Print the lines of the entries below from the one with "Where should I" through the final line, exactly as they appear. The pictures are not part of the copy.

───── Information given

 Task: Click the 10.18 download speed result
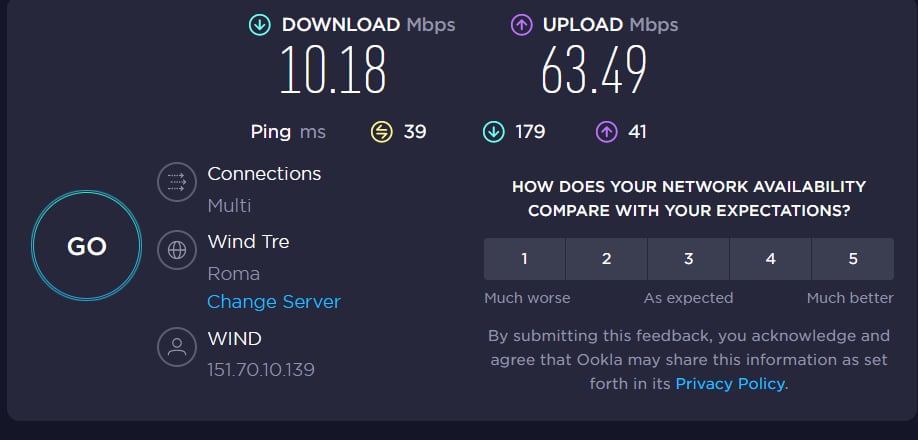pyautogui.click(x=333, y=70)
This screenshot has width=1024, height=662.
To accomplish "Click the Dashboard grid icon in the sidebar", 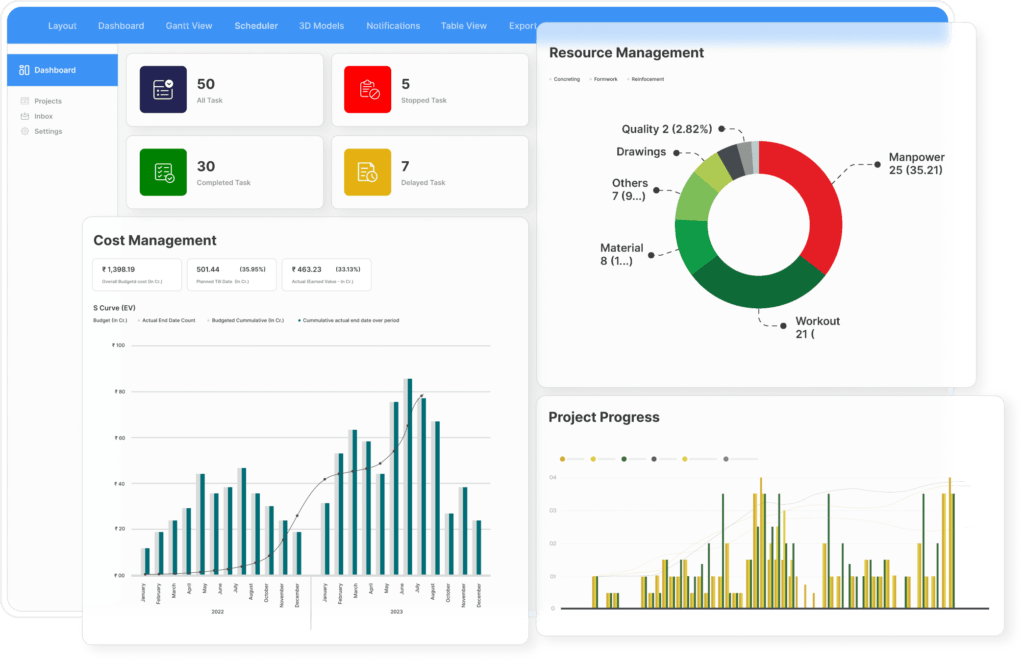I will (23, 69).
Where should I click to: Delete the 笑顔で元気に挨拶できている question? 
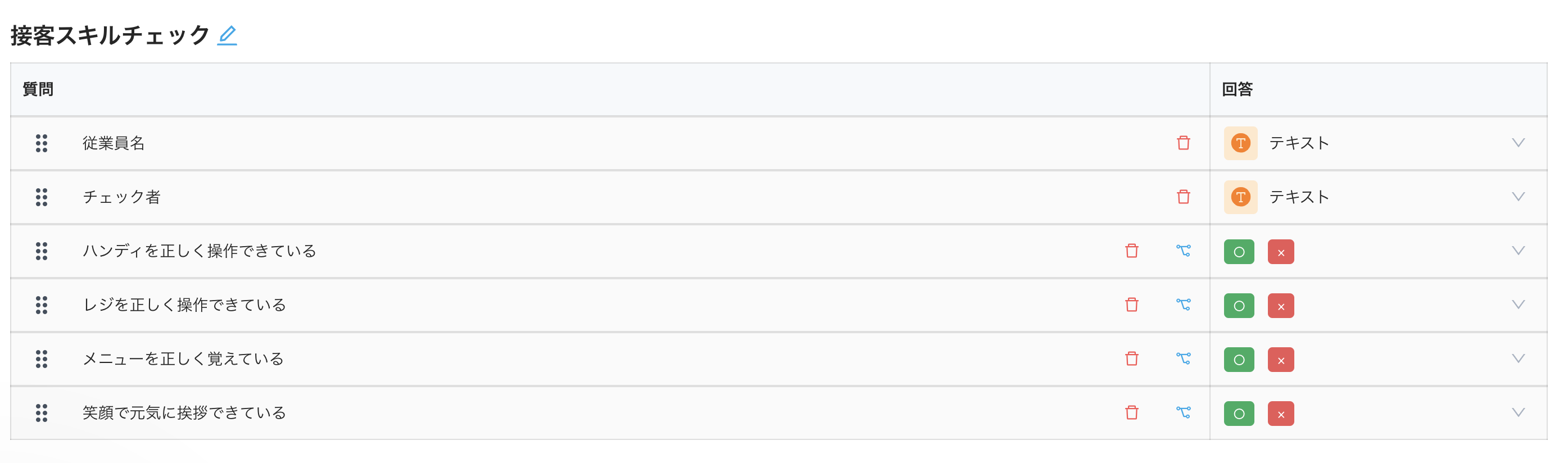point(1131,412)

──────────

## Solution
Where should I click to: Delete the 笑顔で元気に挨拶できている question? 
point(1131,412)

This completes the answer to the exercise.